Salient. An Organ of Student Opinion at Victoria College, Wellington, N.Z. Vol. 9, No. 11. August 21, 1946

[Letter from Weekly Haircut to Salient Vol. 9, No. 11. August, 21, 1946]

Dear Sir.—Would it be asking too much to demand that "Salient" refrain from employing dipsomaniacal subeditors? Drunken orgies in the editorial rooms are the only possible explanation of the inclusion of "Lesson in the Morgue" in your issue of July 24. Presumably this outrage comes under the heading of "Modern Verse," for it is typical of the work of present-day poets who have neither "ability nor time for metre and rhyme." Maurice James has surpassed ever the wildest excesses of T.S. Eliot and Stephen Spender.

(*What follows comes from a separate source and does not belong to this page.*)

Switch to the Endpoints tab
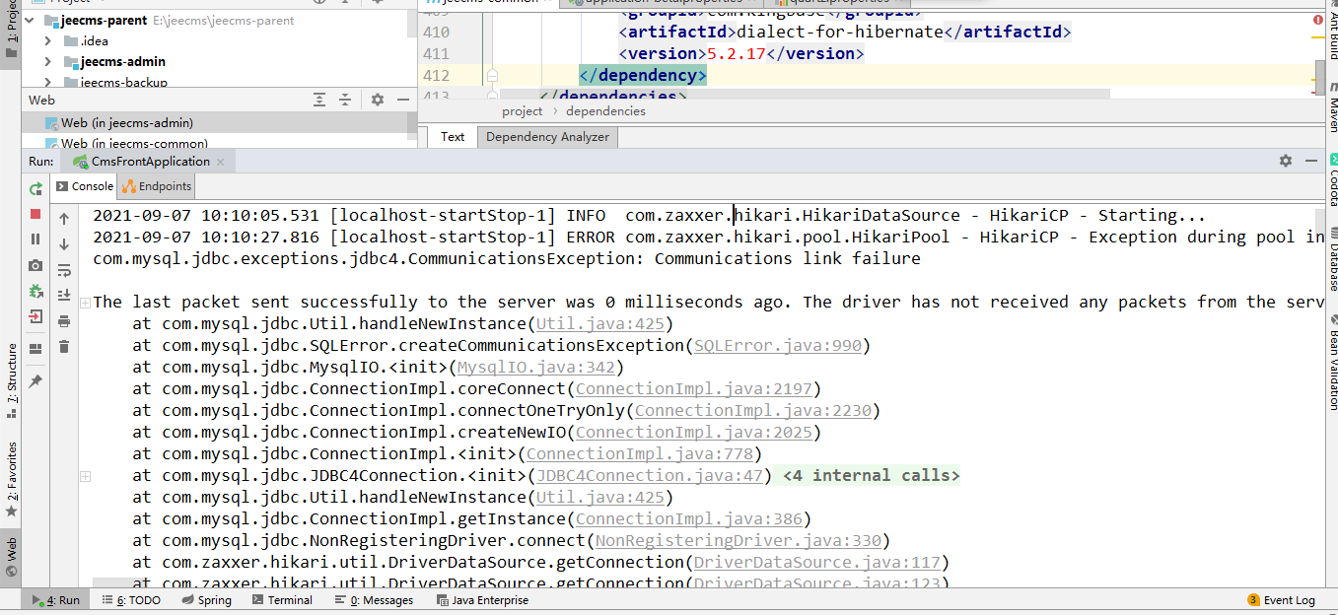The width and height of the screenshot is (1338, 615). click(158, 186)
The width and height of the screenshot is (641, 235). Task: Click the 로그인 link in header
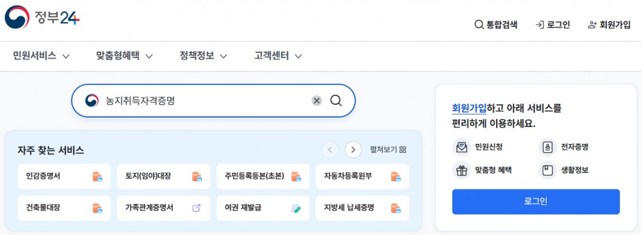click(x=553, y=25)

I visualise the scene of the conception of the atrocity as a [ unclear: Smgy] little smoke-laden room, no doubt hired to lend atmosphere to the occasion. Mercifully obscured in the noisome fog sprawls a collection of modern youth—the "gentler" sex uncouth, ill-favoured, and indecent; the "male" portion slouching about with ties askew, chain smoking. All are jabbering at the same time, making the place an absolute bedlam of oft-repeated Communistic catch-phrases. And in one corner oblivious to the raucous chorus, our hero perpetrates his masterpiece.

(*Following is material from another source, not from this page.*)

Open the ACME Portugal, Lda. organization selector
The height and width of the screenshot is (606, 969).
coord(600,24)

Angels and Ministers of Grace defend us! Such solecistic balderdash serves but to camouflage the poverty of its author's thought. Why must he waste his precious youth in such a futile manner? Here is a world where useful work is crying aloud to be done, and a misguided community allows able-bodied young men to fritter away their time in vain endeavours to express ideas which really do not exist.

Weekly Haircut.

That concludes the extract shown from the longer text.